[Entries for locating text and elements]
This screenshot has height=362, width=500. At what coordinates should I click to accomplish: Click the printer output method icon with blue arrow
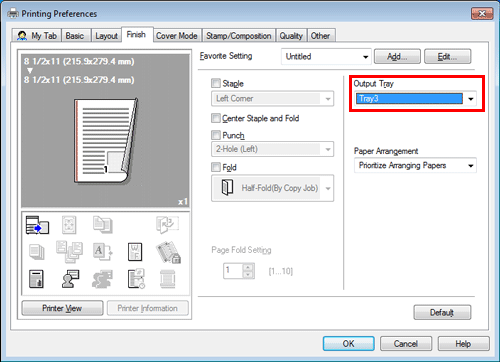point(37,225)
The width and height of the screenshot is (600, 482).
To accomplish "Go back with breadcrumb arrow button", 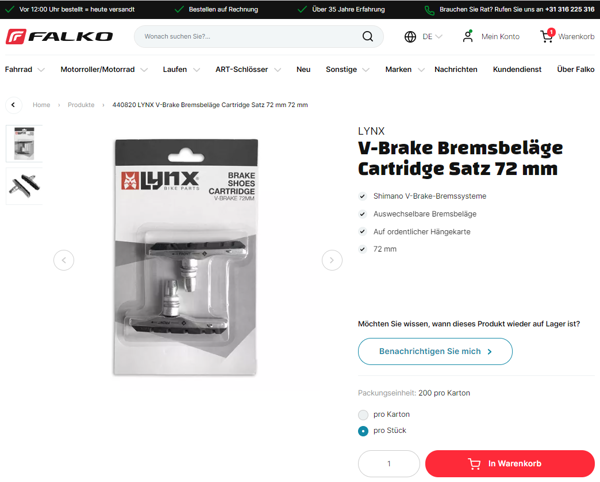I will point(13,105).
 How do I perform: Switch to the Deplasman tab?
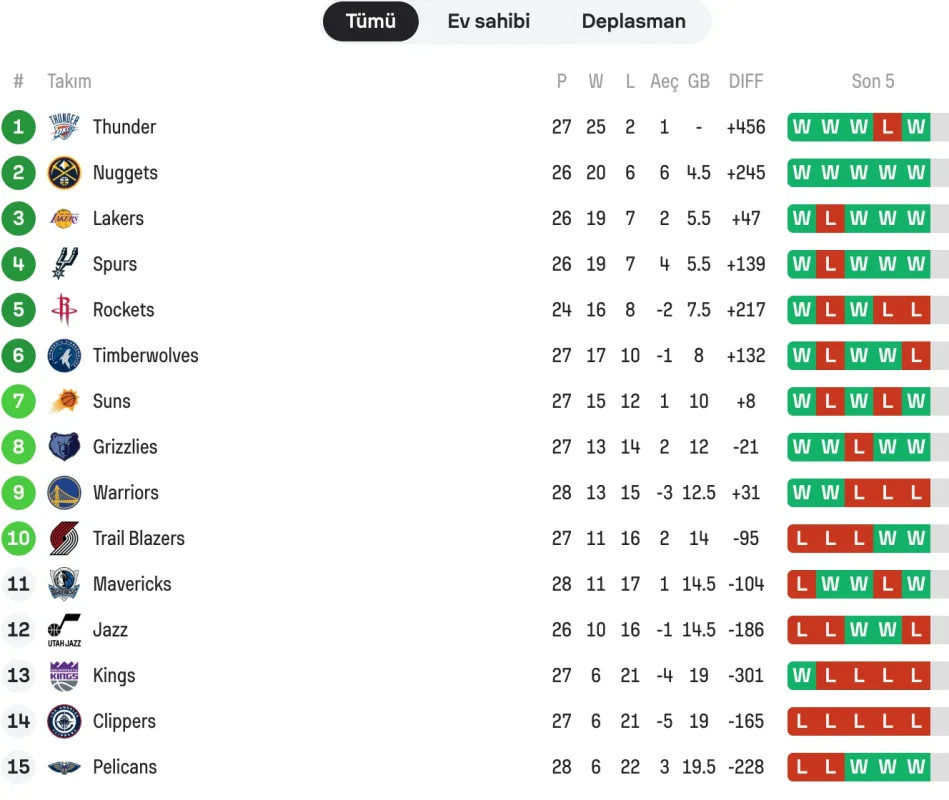633,22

=== WHAT THE TASK ASKS ===
How many lines of the entries above contain the word "screenshot", matching case exactly? Reply with the number alone.

=== FINAL RESULT ===
2